Auf der Seite 99 der Neu-Übersetzung von Mansfield Park von Manfred Allié und Gabriele Kempf-Allié befinden wir uns auf einer Landpartie. Fanny sitzt in der Kutsche neben Miss Crawford, mit der sie nichts weiter teilt als die Wertschätzung für Edmund, der offenbar in einer Kutsche hinter ihnen fährt. Für Fanny geht die Fahrt durch unbekanntes Gelände. Sie ist froh darüber, dass die Mitreisenden sie nicht ins Gespräch einbeziehen. Denn:

Her own thoughts and reflections were habitually her best companions; and in observing the appearance of the country, the bearings of the roads, the difference of soil, the state of the harvest, the cottages, the cattle, the children, she found entertainment that could only have been heightened by having Edmund to speak to of what she felt.
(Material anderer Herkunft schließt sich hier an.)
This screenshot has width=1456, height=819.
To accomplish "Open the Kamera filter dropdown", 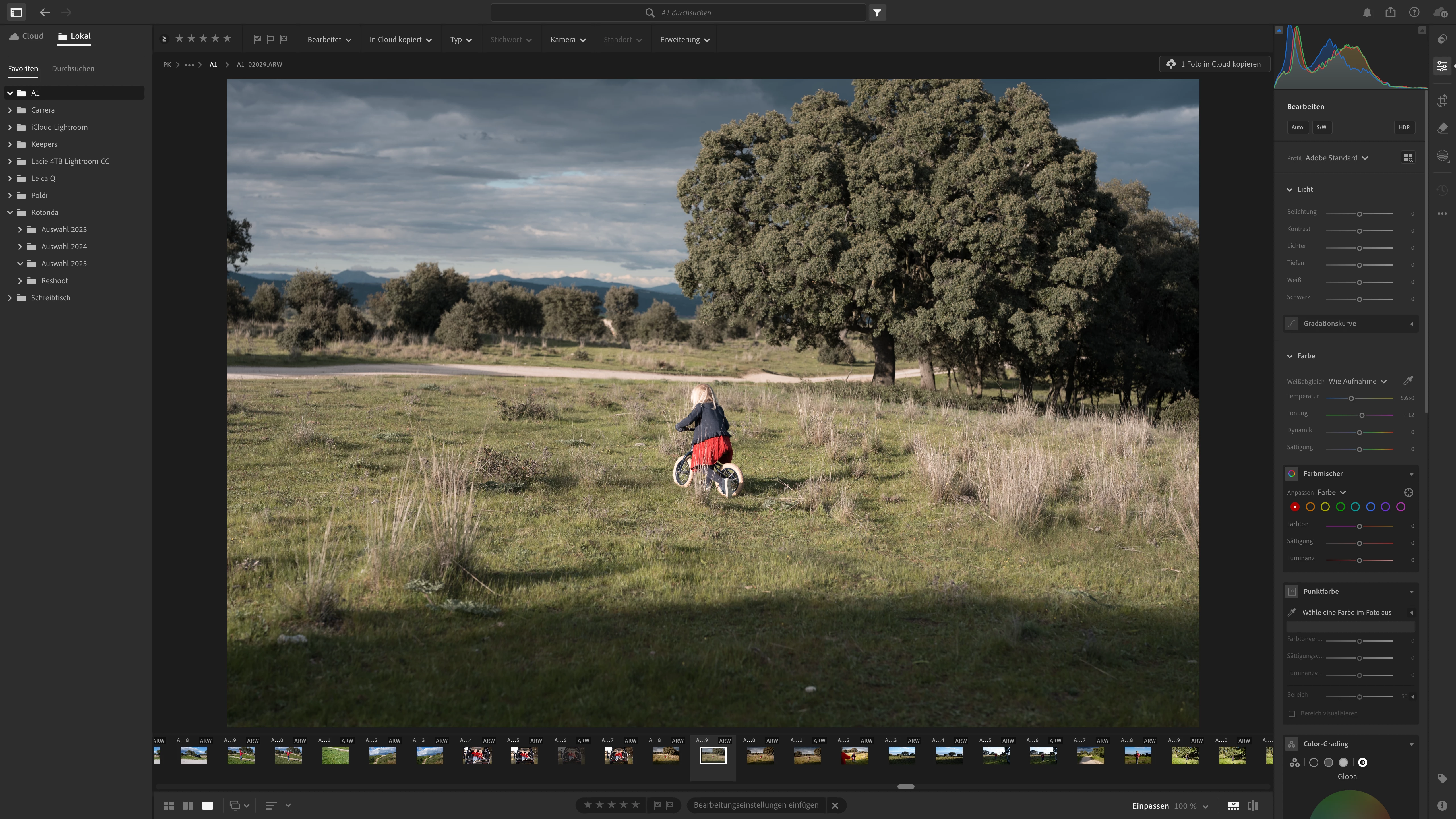I will click(x=568, y=40).
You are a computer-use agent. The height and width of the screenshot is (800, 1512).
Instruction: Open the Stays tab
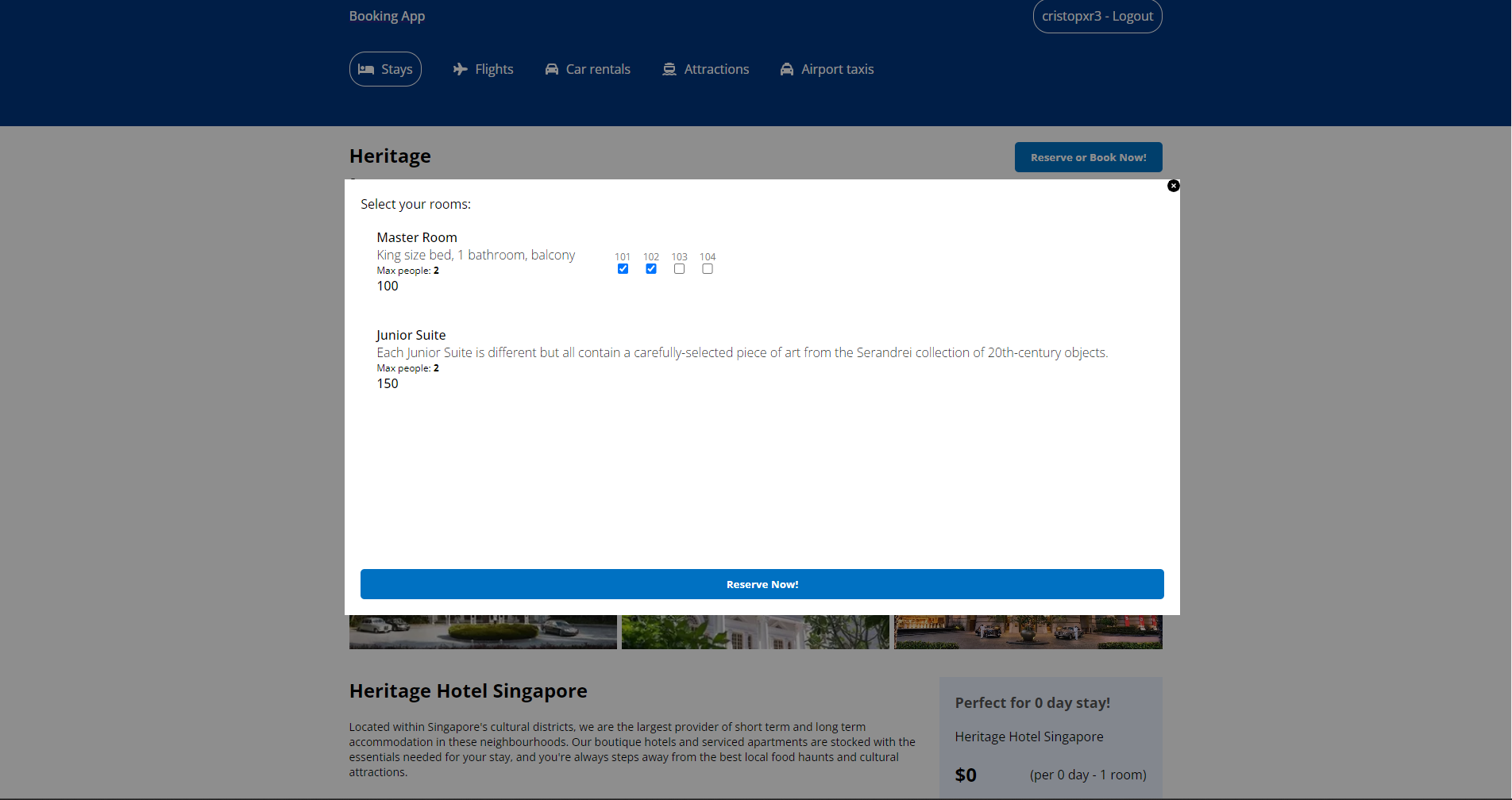tap(385, 69)

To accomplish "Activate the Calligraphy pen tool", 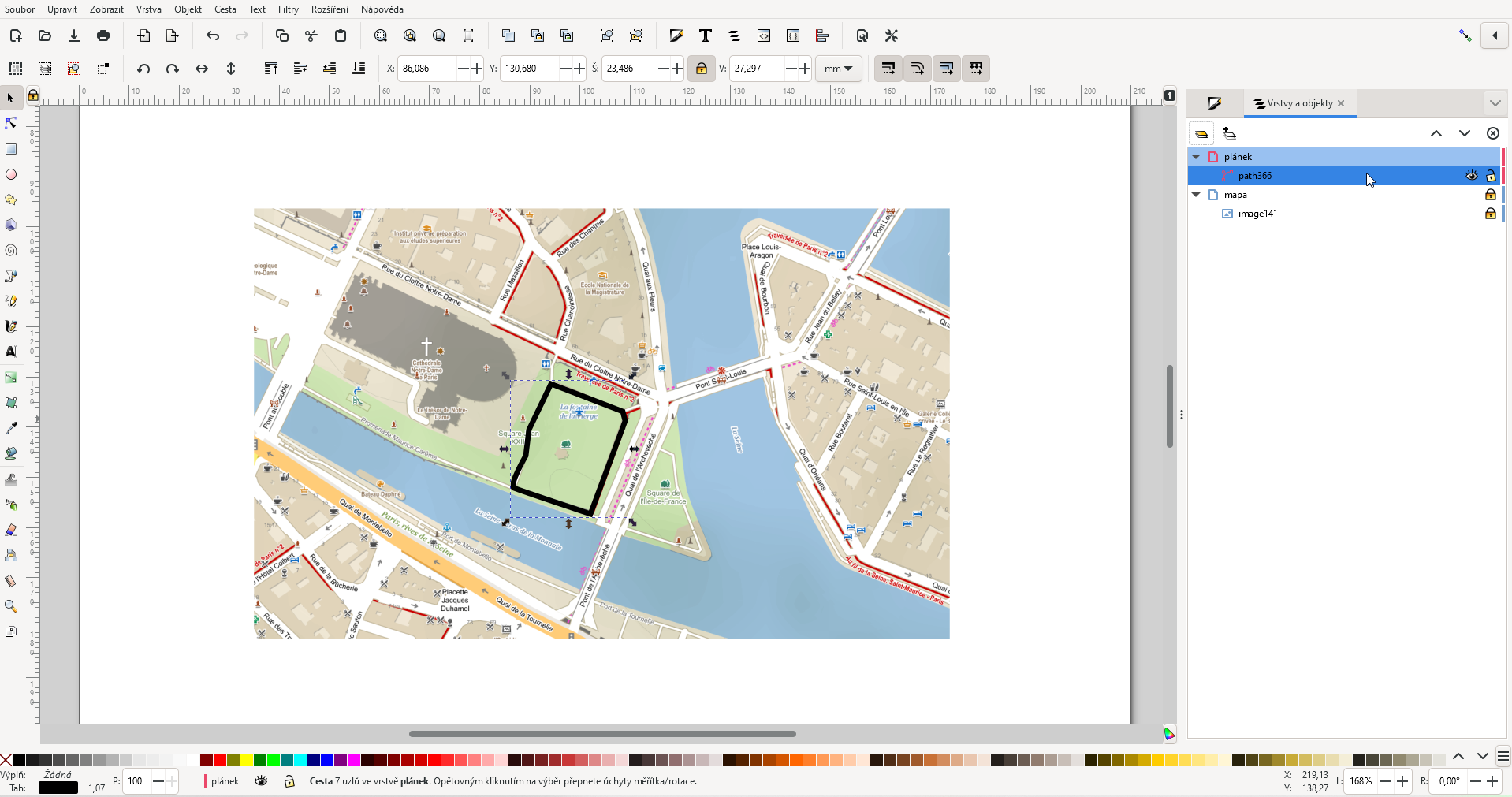I will [11, 326].
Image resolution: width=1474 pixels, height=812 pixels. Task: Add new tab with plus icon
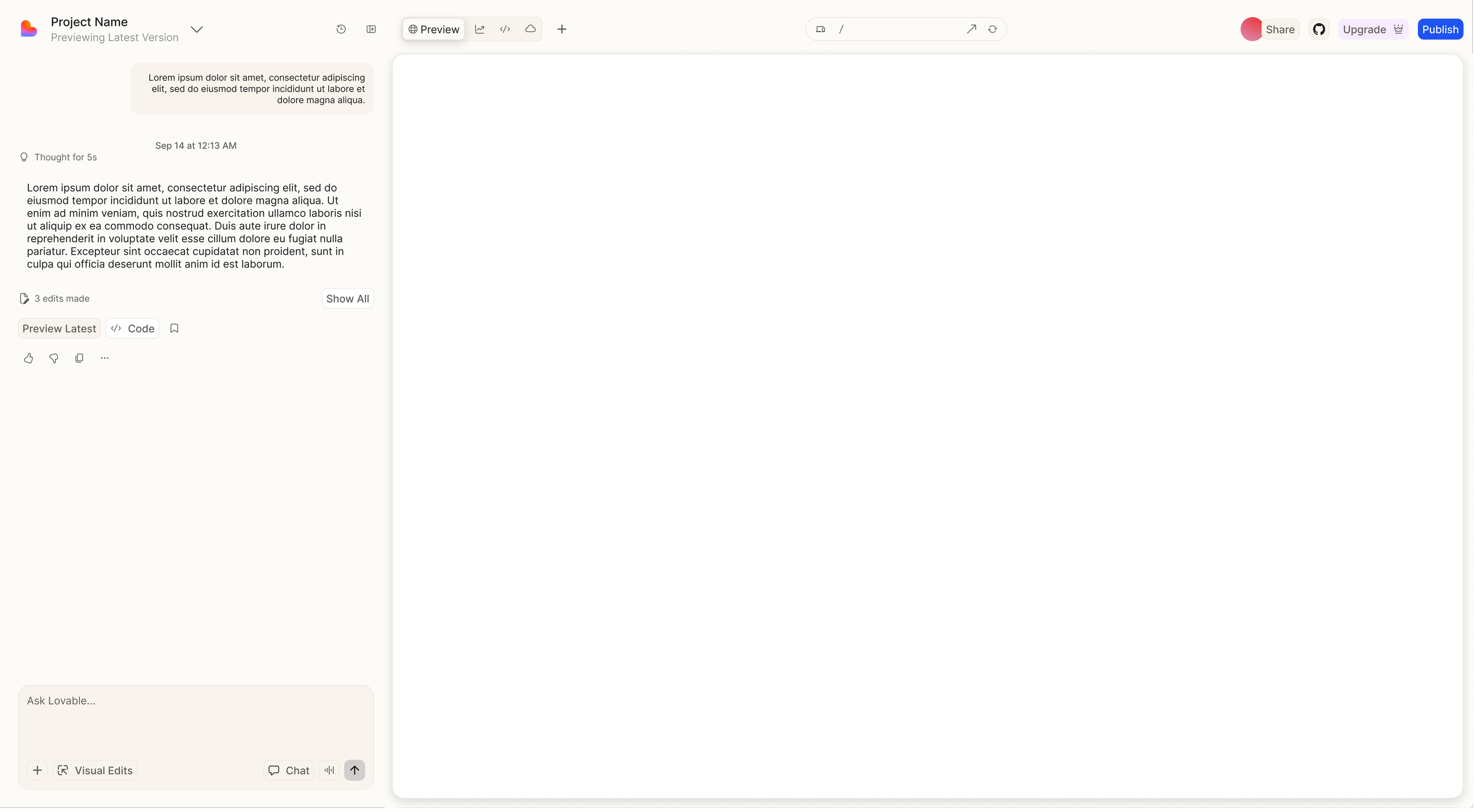click(562, 29)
Ihre eigenen Gedanken und Überlegungen waren stets ihre besten Gefährten; sie betrachtete die Landschaft, folgte dem Verlauf der Straßen, vermerkte die Unterschiede in der Beschaffenheit des Bodens, den Stand der Ernte, sah die Hütten, das Vieh, die Kinder und fand darin ein Vergnügen, das sich nur dann noch hätte steigern lassen, wenn sie Edmund an ihrer Seite gehabt und mit ihm über ihre Empfindungen hätte sprechen können.

Die Landschaft, die Fanny beobachtet, wird sprachlich in zwei Schritten entfaltet. Zuerst haben wir im englischen Original vier Genitivkonstruktionen:

  • the appearance of the country
  • the bearings of the roads
  • the difference of soil
  • the state of the harvest

Dann folgen drei Substantive:

  • the cottages
  • the cattle
  • the children

Alles, was Fanny sieht, hängt an dem Verb “observing”, einem Partizip, das weiterführt: “in observing (…) she found entertainment”. Auch mit dem Wort “entertainment” sind wir noch nicht am Ende des Gedankens angekommen. Denn es gibt etwas, was Fannys Vergnügen noch hätte steigern können, und das ist Edmund. Er ist in Fannys Geist noch gegenwärtiger als das sinnliche Vergnügen des Betrachtens. Auf ihm liegt denn auch der Schwerpunkt des ganzen Satzes, der erst auf dem “what she felt” zum Stehen kommt.

Die Komposition ist vielschichtig angelegt. Zum einen wird die unmittelbare Wahrnehmung der Landschaft durch Tempowechsel belebt. Die Vierer-Reihe wird zur Dreier-Reihe verkürzt, überdies beschleunigt der Wegfall des Genitivs den Satz. Zum anderen bauen die Verben einen übergeordneten Spannungsbogen auf, von “observing” bis zu “felt”.

Das alles erkennt man beim Lesen kaum, und doch nimmt man es wahr. Jane Austen schleicht sich mit diesen musikalischen Kompositionsprinzipien in unser Unbewusstes. Wir sehen und fühlen, was Fanny sieht und fühlt, zugleich entsteht durch Jane Austens stilistische Pirouetten eine Distanz: Wir sehen, was erzählt wird, und wir genießen die Form.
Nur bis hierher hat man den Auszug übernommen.